(Items from a data source)
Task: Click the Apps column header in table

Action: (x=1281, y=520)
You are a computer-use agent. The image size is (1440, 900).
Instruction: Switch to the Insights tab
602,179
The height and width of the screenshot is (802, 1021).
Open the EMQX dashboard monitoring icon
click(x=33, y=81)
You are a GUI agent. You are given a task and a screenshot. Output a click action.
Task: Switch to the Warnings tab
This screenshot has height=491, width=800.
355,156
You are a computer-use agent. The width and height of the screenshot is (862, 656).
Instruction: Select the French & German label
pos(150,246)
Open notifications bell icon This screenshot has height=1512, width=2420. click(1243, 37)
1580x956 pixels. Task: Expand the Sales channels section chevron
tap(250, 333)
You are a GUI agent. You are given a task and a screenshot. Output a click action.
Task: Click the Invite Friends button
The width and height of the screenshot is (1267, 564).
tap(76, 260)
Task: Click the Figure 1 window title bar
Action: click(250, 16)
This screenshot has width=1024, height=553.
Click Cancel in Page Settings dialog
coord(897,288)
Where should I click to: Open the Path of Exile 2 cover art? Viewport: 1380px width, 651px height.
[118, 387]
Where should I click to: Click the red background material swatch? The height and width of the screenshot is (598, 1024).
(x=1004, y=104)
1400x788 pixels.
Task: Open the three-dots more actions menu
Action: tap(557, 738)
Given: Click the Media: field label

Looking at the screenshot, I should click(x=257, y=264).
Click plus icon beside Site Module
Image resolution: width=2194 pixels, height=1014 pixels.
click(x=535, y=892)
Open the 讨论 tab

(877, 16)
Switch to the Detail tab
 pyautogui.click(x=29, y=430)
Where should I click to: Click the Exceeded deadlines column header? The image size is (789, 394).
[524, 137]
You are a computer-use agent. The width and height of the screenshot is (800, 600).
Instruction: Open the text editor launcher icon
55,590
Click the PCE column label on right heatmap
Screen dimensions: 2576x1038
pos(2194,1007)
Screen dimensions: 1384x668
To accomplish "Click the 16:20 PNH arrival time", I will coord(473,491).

_TASK_
Give the lines from the one containing "Instruction: Open the" through the end of the entries again, exactly as written and with no other lines.

_RESULT FOR THIS TASK_
Instruction: Open the text editor launcher icon
55,590
Click the PCE column label on right heatmap
Screen dimensions: 2576x1038
pos(2194,1007)
Screen dimensions: 1384x668
To accomplish "Click the 16:20 PNH arrival time", I will coord(473,491).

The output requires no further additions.